Similarly, in studies of soft tissue sarcoma (tumor) samples, chemical imaging showed that in some cases, the disease had infiltrated the tissue surrounding the tumor to a much greater extent than was recognized through conventional pathology methods. "It's an exciting development," Caprioli remarked, "because these methods will significantly enhance prognostic [predictive] medicine in pathology."

Back in the mass spec lab, Pennsylvania State University chemistry professor Nicholas Winograd recently began conducting SIMS experiments using energetic C60 projectiles to bombard sample surfaces. Demonstrating the method's fine spatial resolution, Winograd displayed SIMS images of macrophage and astrocyte cells that reveal distinct micrometer-scale cellular features and analyte distributions.

Winograd noted that initial results show a large enhancement in desorbed ion yields (and hence an increase in sensitivity) relative to bombardment with other cluster projectiles such as Au2 and Au3. On the basis of recent experiments, he proposed that sandblasting an organic film with buckyballs liberates protons, which may accumulate in the impact crater and attach to sputtered species, thereby forming protonated molecular ions.

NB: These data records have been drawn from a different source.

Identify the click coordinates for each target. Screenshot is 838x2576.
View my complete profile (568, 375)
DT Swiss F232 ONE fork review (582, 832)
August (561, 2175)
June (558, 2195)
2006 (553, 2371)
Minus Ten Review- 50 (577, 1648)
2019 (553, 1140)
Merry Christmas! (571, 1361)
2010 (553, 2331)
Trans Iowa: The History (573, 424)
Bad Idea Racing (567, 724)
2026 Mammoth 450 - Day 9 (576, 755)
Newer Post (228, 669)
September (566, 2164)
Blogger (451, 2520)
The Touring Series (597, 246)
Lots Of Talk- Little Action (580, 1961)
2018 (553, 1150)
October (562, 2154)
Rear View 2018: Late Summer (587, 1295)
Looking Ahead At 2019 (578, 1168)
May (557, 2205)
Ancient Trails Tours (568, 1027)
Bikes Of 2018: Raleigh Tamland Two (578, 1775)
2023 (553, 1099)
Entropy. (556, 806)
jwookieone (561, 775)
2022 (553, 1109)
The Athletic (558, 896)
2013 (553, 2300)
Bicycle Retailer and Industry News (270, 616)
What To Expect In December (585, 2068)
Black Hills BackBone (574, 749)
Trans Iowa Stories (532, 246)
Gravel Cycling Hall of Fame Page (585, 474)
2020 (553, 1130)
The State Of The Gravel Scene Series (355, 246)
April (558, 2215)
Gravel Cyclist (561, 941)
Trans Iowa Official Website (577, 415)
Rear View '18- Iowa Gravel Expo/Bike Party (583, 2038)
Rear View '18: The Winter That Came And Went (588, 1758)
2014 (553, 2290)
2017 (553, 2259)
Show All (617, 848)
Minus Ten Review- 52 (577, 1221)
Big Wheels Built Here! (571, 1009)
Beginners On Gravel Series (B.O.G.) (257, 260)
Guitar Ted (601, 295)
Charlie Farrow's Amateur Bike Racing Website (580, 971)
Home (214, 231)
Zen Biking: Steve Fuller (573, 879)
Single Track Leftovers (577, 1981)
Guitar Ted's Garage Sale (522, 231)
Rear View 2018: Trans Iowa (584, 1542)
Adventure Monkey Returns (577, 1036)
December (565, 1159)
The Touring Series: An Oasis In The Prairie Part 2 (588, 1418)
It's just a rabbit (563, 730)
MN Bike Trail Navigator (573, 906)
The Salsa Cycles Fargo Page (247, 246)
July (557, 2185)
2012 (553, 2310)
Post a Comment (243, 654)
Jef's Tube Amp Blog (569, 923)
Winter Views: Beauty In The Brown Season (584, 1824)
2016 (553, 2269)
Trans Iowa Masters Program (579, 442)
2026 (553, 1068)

Reporting on computer simulations carried out in collaboration with Penn State chemistry professor Barbara J. Garrison's research group, Winograd pointed out that unlike small cluster projectiles, which penetrate deep into a sample, C60 ions that are equivalent in energy to the smaller clusters hardly reach below the surface. That property may enable layers of a sample to be removed sequentially, which, in turn, could enable researchers to conduct molecular depth profiling and ultimately three-dimensional molecular imaging, Winograd said.

Demonstrating the basis of the measurement, the Penn State team coated a silicon wafer with a sugar solution containing a peptide and then conducted a SIMS experiment. The data show steady-state signals for the sugar and peptide as the film was gradually eroded by the C60 beam. Eventually, the film was removed, and a signal from the silicon support was detected. Winograd explained that if a small cluster or atomic ion had been used instead of C60 ions, the projectiles would have quickly drilled a hole through the peptide film and provided little or no information about the biomolecule.

"Biological samples are complicated materials," Winograd summarized. "The ability to image them with high resolution and simultaneously analyze them chemically is a very intriguing prospect that is already leading to exciting breakthroughs."